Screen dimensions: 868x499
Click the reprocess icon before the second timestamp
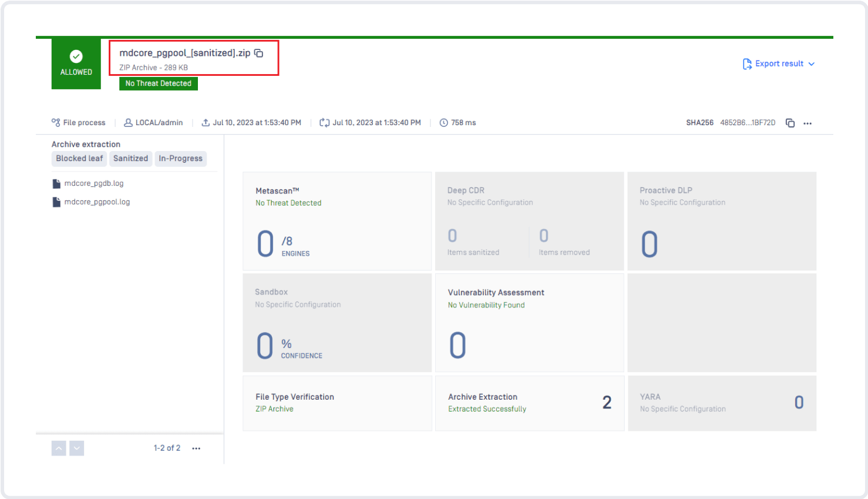pos(324,122)
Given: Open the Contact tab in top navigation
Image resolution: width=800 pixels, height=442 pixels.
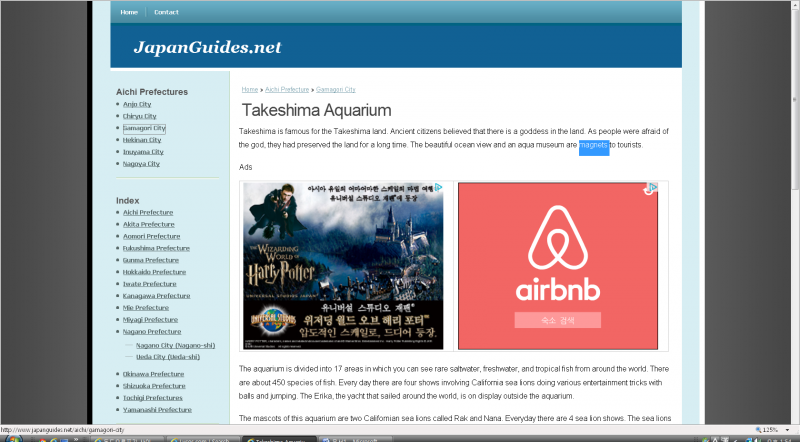Looking at the screenshot, I should (x=166, y=12).
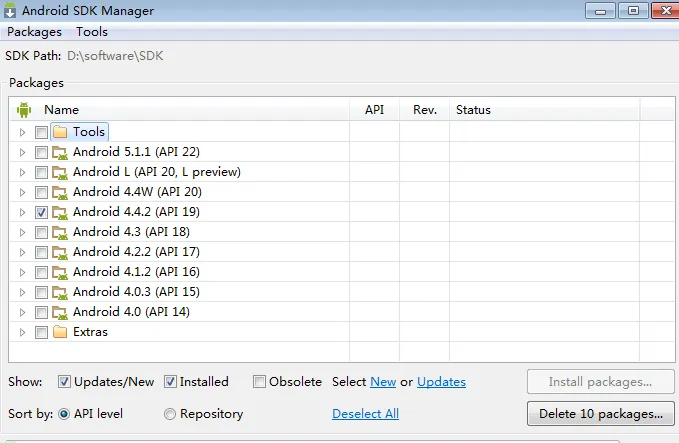Select the Repository sort radio button
The height and width of the screenshot is (443, 679).
pyautogui.click(x=170, y=414)
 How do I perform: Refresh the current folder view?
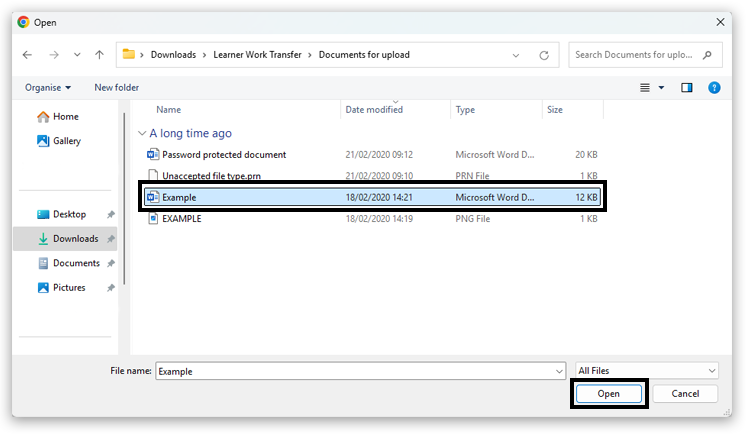(544, 55)
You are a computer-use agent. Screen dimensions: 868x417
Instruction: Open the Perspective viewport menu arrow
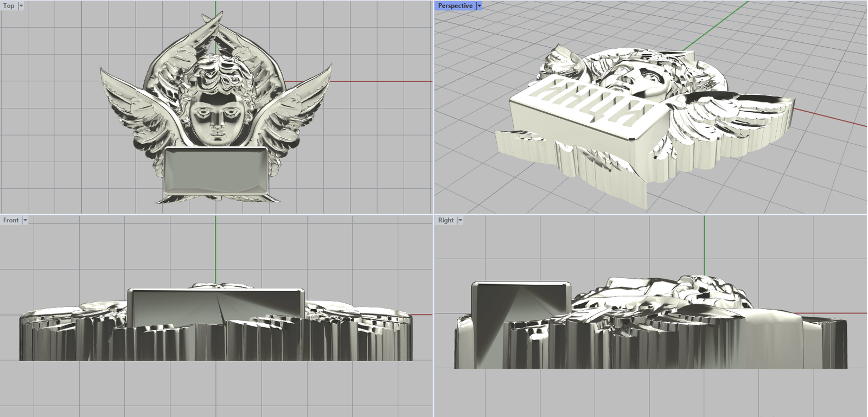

------

▶ _ACTIVITY_
In the listing, find every line with the word "Open" and return it.

▶ _PROBLEM SOLUTION_
Given: Open the Contact tab in top navigation
Instruction: Open the Perspective viewport menu arrow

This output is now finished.